Und ich sehe auf das leere grüne Glas, das auf dem Schreibtisch steht;
ich weiß
nicht, wie mir ist; freier glaub ich, – viel freier als früher. Da
kommt Gretel
herzu, nimmt ihren kleinen Strauß und hält ihn mir vor's Gesicht;
kühlen weißen
Flieder . . . Ein so gesunder frischer Duft; – so weich, so kühl; ich
wollte
mein Gesicht ganz darin vergraben. – Lachende, weiße, küssende Blumen –
und ich
fühlte, daß der Spuk vorbei war. – Gretel stand hinter mir und fuhr mir
mit
ihren wilden Händen ins Haar.
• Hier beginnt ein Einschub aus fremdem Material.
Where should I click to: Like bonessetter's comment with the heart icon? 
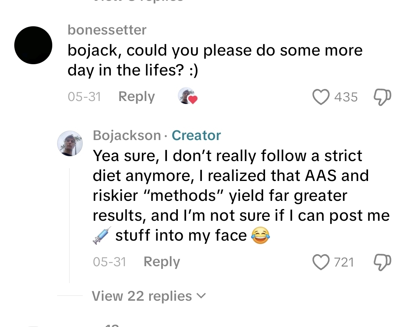coord(321,97)
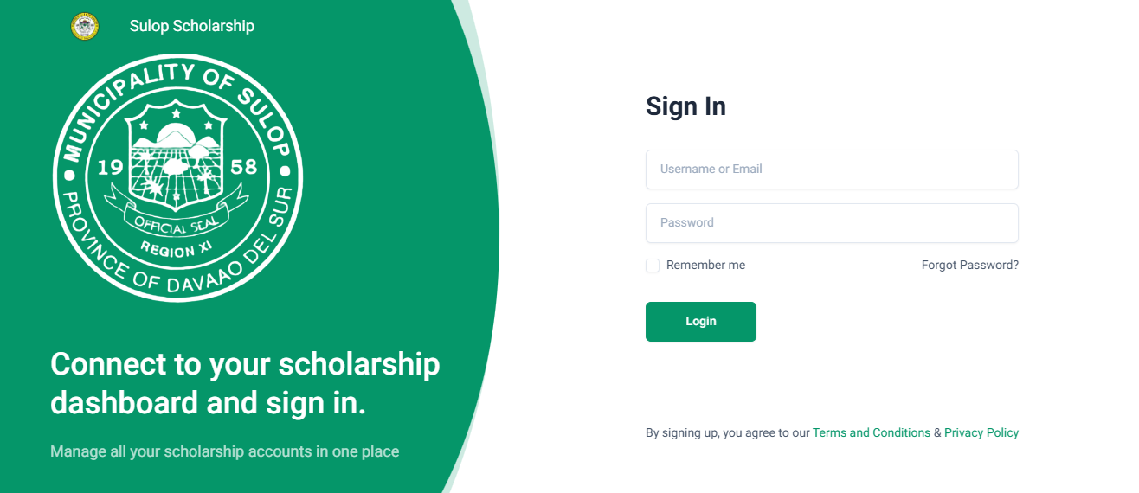Open the Forgot Password? link
The height and width of the screenshot is (493, 1139).
pyautogui.click(x=969, y=266)
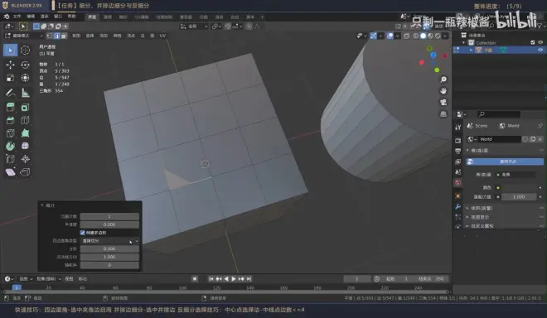The width and height of the screenshot is (547, 318).
Task: Open the File menu in top bar
Action: click(17, 17)

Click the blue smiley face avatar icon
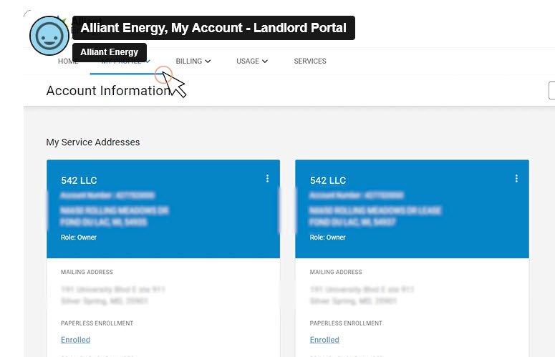click(49, 36)
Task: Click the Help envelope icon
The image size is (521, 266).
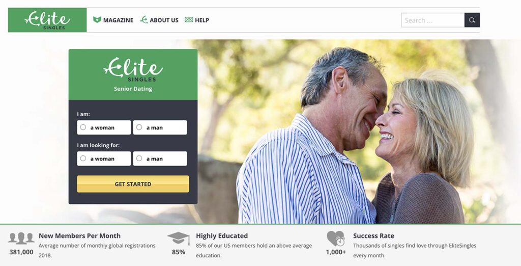Action: click(189, 20)
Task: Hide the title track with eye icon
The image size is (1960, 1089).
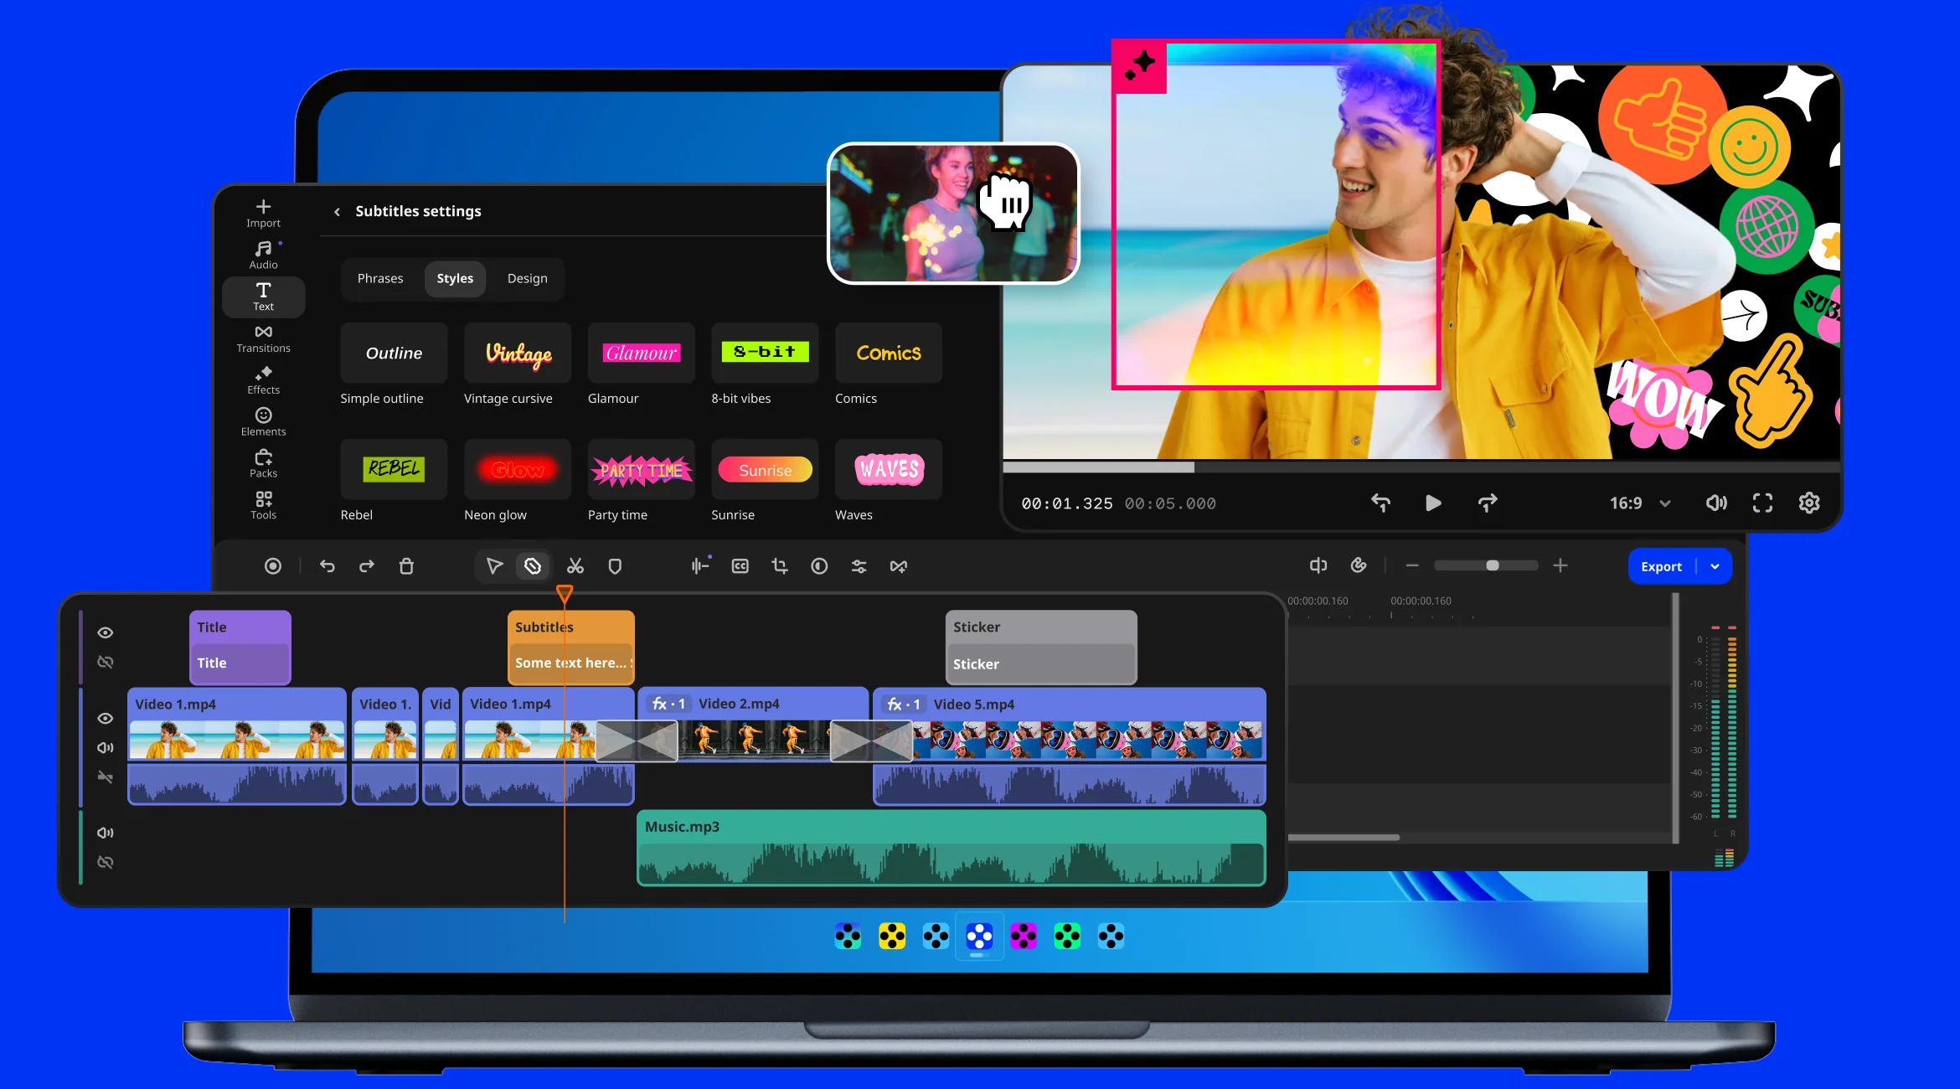Action: pyautogui.click(x=106, y=632)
Du lieber Narr, sagte sie. – Wußte sie,
was sie
getan? . . . Ich nahm ihre Hände und küßte sie. – – Und abends sind wir
ins
Freie hinaus, in den Frühling.
Eben
bin ich mit ihr zurückgekommen. Die Kerze habe
ich angezündet; wir sind viel gegangen, und Gretel ist so müde
geworden, daß
sie auf dem Lehnstuhle neben dem Ofen eingeschlummert ist. Sie ist sehr
schön,
wie sie da im Schlummer lächelt.
Vor
mir im schlanken grünen Glas steht der Flieder. –
Unten auf der Straße – nein, nein, sie liegen längst nicht mehr da
unten. Schon
hat sie der Wind mit dem andern Staub verweht.